═════ DATA RECORDS

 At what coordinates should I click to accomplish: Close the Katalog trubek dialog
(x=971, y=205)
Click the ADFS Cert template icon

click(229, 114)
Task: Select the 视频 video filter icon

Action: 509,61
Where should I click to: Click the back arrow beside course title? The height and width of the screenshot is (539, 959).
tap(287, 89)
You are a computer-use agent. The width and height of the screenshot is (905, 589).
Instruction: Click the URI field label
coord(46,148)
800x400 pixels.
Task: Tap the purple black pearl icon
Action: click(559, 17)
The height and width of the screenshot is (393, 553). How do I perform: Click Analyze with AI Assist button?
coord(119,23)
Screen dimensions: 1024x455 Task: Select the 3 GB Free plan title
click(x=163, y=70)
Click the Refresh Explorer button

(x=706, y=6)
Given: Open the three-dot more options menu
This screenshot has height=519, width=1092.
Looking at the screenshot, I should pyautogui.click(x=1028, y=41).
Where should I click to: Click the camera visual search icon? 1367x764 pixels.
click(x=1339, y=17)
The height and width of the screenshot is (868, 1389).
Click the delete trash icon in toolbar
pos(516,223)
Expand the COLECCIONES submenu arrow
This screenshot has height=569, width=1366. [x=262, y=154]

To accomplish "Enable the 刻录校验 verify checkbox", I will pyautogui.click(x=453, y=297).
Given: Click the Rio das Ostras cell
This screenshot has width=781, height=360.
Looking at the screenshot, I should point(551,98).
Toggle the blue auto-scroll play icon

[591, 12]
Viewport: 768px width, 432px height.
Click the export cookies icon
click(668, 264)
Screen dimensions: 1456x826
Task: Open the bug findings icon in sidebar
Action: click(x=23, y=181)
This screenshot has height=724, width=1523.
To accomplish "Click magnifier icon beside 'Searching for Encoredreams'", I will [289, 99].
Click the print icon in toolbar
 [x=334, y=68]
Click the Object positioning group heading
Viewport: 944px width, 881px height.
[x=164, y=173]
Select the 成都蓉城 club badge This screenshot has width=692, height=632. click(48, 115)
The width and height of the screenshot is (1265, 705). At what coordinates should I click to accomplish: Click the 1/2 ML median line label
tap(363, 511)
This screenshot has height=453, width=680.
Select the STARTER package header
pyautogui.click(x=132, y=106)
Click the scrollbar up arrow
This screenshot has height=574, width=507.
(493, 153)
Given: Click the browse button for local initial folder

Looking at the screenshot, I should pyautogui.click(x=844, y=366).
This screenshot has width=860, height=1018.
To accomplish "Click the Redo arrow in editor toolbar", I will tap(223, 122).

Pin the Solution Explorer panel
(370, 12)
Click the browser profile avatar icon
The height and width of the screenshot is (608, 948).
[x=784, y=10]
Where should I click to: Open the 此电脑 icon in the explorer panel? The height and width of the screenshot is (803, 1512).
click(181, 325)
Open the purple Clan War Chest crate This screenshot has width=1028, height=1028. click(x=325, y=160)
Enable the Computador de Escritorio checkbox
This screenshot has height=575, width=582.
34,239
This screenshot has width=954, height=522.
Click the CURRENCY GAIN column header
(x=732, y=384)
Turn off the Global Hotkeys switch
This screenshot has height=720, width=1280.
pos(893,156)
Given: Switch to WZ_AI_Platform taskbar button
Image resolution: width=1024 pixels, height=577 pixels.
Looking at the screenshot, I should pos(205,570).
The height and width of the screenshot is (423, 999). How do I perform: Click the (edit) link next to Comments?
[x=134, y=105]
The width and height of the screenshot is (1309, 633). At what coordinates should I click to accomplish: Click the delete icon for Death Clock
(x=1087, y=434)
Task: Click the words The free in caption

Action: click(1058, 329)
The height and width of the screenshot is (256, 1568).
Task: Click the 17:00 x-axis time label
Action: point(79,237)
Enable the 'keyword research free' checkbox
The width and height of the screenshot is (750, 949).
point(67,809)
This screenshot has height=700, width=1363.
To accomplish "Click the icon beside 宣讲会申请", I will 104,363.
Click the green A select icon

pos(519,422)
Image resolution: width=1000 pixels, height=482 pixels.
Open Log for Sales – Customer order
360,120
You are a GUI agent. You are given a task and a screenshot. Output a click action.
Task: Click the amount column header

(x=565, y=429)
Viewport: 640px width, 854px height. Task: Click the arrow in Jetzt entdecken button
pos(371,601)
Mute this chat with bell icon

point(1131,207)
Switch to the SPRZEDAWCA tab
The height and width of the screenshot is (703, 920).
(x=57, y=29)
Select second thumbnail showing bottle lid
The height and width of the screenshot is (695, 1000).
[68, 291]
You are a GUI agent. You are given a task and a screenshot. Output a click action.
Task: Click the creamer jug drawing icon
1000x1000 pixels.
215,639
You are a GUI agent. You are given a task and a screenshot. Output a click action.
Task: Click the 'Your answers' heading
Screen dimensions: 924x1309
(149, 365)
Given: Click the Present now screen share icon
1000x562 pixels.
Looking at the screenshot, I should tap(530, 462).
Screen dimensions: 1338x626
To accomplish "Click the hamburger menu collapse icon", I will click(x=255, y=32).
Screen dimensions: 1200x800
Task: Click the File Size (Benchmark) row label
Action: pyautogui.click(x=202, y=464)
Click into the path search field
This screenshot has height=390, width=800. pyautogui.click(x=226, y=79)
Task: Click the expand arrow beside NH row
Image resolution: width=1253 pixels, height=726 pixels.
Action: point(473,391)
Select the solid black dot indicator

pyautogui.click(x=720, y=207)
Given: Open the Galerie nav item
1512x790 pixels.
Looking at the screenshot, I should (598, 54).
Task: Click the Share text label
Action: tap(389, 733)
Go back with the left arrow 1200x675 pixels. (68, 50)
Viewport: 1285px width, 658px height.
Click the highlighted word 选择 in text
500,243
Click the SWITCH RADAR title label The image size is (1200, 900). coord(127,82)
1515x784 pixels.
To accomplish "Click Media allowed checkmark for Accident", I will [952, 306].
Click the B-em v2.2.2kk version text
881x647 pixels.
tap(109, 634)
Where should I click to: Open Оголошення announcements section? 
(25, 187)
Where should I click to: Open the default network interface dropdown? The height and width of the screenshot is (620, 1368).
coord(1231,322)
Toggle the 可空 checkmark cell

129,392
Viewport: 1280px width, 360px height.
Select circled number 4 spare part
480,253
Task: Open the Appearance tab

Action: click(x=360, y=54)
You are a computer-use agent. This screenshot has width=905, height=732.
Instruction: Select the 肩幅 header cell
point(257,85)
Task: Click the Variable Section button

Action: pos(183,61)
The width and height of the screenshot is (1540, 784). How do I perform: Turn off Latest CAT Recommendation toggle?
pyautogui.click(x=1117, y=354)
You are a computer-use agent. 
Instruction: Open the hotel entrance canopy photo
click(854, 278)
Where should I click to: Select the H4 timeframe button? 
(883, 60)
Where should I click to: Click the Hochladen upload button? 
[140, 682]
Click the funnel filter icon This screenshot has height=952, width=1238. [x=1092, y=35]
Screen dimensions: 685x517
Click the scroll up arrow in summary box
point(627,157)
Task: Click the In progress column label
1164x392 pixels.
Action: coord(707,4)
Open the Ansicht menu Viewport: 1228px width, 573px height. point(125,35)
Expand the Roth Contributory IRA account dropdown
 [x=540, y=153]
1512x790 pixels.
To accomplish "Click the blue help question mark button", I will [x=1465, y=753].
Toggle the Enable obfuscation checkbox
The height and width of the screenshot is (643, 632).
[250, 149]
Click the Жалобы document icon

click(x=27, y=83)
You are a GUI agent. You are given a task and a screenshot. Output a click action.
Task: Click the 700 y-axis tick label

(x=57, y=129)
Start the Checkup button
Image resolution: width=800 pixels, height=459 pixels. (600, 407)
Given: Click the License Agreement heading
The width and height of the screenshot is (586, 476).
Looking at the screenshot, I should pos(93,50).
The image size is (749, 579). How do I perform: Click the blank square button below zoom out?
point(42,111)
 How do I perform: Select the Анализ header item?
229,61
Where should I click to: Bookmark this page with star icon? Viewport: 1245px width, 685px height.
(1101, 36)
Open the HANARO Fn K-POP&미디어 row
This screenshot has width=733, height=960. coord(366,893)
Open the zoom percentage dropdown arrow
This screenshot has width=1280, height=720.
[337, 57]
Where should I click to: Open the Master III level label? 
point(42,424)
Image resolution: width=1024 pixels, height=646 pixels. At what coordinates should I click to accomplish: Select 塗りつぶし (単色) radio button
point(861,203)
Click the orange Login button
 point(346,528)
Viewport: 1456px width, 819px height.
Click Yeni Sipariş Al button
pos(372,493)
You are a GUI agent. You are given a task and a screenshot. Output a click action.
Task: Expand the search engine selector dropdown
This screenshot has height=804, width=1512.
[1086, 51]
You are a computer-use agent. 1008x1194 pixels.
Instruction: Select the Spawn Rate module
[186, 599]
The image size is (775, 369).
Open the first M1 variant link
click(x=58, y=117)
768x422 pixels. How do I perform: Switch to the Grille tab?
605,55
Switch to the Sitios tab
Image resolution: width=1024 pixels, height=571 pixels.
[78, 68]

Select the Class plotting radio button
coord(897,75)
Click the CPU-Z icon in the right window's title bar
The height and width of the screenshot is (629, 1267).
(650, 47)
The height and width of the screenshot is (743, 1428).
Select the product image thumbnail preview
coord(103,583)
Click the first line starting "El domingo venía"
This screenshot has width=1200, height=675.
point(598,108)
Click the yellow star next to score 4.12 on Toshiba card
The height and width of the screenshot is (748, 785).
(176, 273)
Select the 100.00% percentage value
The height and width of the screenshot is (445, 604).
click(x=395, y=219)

══════════

# WHAT THE TASK REQUIRES:
Beginning with the line that has "Open the Ansicht" and ending with the line that has "Toggle the Enable obfuscation checkbox", set down the lines above exactly and include no others.

# COMPLETED TASK:
Open the Ansicht menu Viewport: 1228px width, 573px height. point(125,35)
Expand the Roth Contributory IRA account dropdown
 [x=540, y=153]
1512x790 pixels.
To accomplish "Click the blue help question mark button", I will [x=1465, y=753].
Toggle the Enable obfuscation checkbox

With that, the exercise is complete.